"There are no second acts in American lives"–F. Scott Fitzgerald
Several former Countrywide (NYSE: CFC) executives are starting a new company, with the support of financial company Blackrock (NYSE: BLK) to buy troubled mortgages. These are, in all probability, the same managers who oversaw the subprime lending to people who could not afford their mortgages in the first place. It might appear to be irony, but it would be more appropriate to call it the kind of lapse in ethical behavior which so endears Wall St. to mainstream America.

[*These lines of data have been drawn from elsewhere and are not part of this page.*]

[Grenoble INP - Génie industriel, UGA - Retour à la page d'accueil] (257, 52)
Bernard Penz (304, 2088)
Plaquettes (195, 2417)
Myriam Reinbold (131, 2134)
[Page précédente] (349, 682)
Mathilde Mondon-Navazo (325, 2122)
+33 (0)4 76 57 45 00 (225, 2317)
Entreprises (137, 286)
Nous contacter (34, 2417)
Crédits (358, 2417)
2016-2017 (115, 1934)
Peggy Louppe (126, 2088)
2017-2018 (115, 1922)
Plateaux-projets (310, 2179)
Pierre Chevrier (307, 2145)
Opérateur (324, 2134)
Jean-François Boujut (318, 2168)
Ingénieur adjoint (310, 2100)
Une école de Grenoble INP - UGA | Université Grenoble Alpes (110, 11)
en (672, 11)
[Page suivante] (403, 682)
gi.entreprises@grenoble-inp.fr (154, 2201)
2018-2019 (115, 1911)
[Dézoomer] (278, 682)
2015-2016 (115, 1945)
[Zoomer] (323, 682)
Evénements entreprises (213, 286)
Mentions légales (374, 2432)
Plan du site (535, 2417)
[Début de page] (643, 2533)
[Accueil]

Today the ex-Countrywide crowd will announce the launch of a new firm, Private National Mortgage Acceptance Company, "to raise more than $2 billion to buy distressed mortgages on the cheap, work with borrowers to restructure them, and then resell them as performing mortgages at a profit," according to The New York Times. Blackrock, the investment management firm run by Laurence Fink, helped put the entity together. Fink is a savvy fellow. It is odd that he put himself in a position to be pilloried by the press and ethics professors just to make a few hundred million dollars.
The brand new enterprise is not without risk. If it buys mortgages now and the market falls sharply later, Fink and his friends could be left holding paper without much value. William Gladstone said that "Justice delayed is justice denied". In the case of the former Countrywide group, a series of mistimed investments may make Gladstone eat those words. There is always that hope.